SpringBoot custom annotations for SM2 signature verification

This article uses the SM2 signature verification tool class, and lower versions have not been verified.

        <dependency>
            <groupId>org.bouncycastle</groupId>
            <artifactId>bcprov-jdk15to18</artifactId>
            <version>1.66</version>
        </dependency>

        <dependency>
            <groupId>cn.hutool</groupId>
            <artifactId>hutool-all</artifactId>
            <version>5.5.9</version>
        </dependency>

The signature character is

        byte[] dataBytes = "我是一段测试aaaa".getBytes();

How to generate the public key and private key for signing by using the following code, please refer to my previous article

final SM2 sm2Sign = new SM2(privateKey, null);
        sm2Sign.usePlainEncoding();
//签名后
        String sign = HexUtil.encodeHexStr(sm2Sign.sign(dataBytes, null));

The decryption code is

        byte[] verifyBytes = "我是一段测试aaaa".getBytes();

        SM2 sm2Verify = new SM2(null, publicKey);
        sm2Verify.usePlainEncoding();

        boolean verify = sm2Verify.verify(verifyBytes, HexUtil.decodeHex(sign));

And create CheckSign custom annotation

@Target({ElementType.TYPE})
@Retention(RetentionPolicy.RUNTIME)
@Constraint(validatedBy = SignValidator.class)
public @interface CheckSign {
    String message() default "签名验证失败";

    Class<?>[] groups() default {};

    Class<? extends Payload>[] payload() default {};

}

The meaning of the annotation

@Target({ElementType.FIELD})

  Annotation specifies where the current custom annotation can be used. Here it only allows it to be used on attributes. But it can also be used in more places, such as methods, constructors, etc.

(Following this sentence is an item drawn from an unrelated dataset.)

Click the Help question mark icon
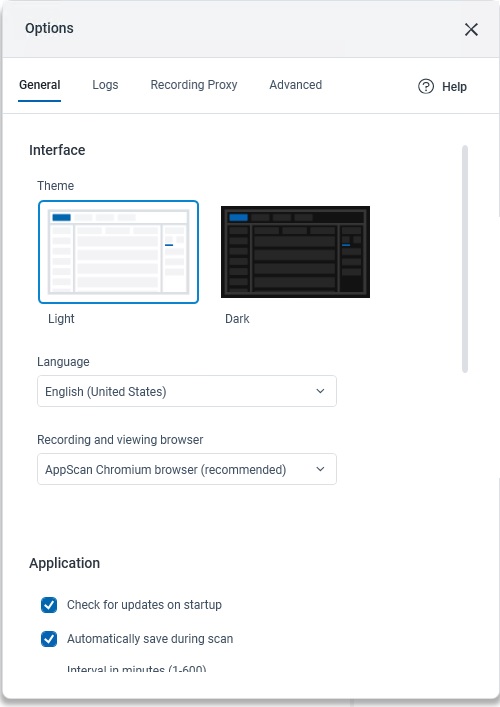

• TYPE - class, interface (including annotation types) or enumeration
• FIELD - field (including enumeration constants)
• METHOD - method
• PARAMETER - Parameter
• CONSTRUCTOR - Constructor
• LOCAL_VARIABLE – local variable
• ANNOTATION_TYPE - annotation type
• PACKAGE - package
• TYPE_PARAMETER - type parameter
• TYPE_USE - use type

@Retention(RetentionPolicy.RUNTIME)

  Specifies that the current annotation is retained until runtime. There are three types of retention policies:

• SOURCE - Annotations are only retained in the source file. When the Java file is compiled into a class file, the annotations are discarded.
• CLASS - The annotation is retained in the class file, but is discarded when the jvm loads the class file. This is the default life cycle.
• RUNTIME - the annotations are not only saved to the class file, they still exist after the jvm loads the class file.

@Constraint(validatedBy = SignValidator.class)

  Specifies which verification class is used for verification of the current annotation.

The code for the effectiveness layer is as follows

public class SignValidator implements ConstraintValidator<CheckSign, SignInput> {

    @Override
    public boolean isValid(QuotaReportInput input, ConstraintValidatorContext constraintValidatorContext) {
        //采用了APPID + APPSECRET + 时间戳作为签名
        SM2 sm2Verify = new SM2(null, '你的公钥');
        sm2Verify.usePlainEncoding();
        String signText = input.getAppId() + input.getAppSecret() + input.getTimestamp();
        return sm2Verify.verify(signText.getBytes(), HexUtil.decodeHex(input.getSign()));
    }
}

Enable @Valid annotation in the controller layer

   public vpod report(@Valid @RequestBody SignInput input) {
}

You can return a signature verification failure exception when the signature verification fails.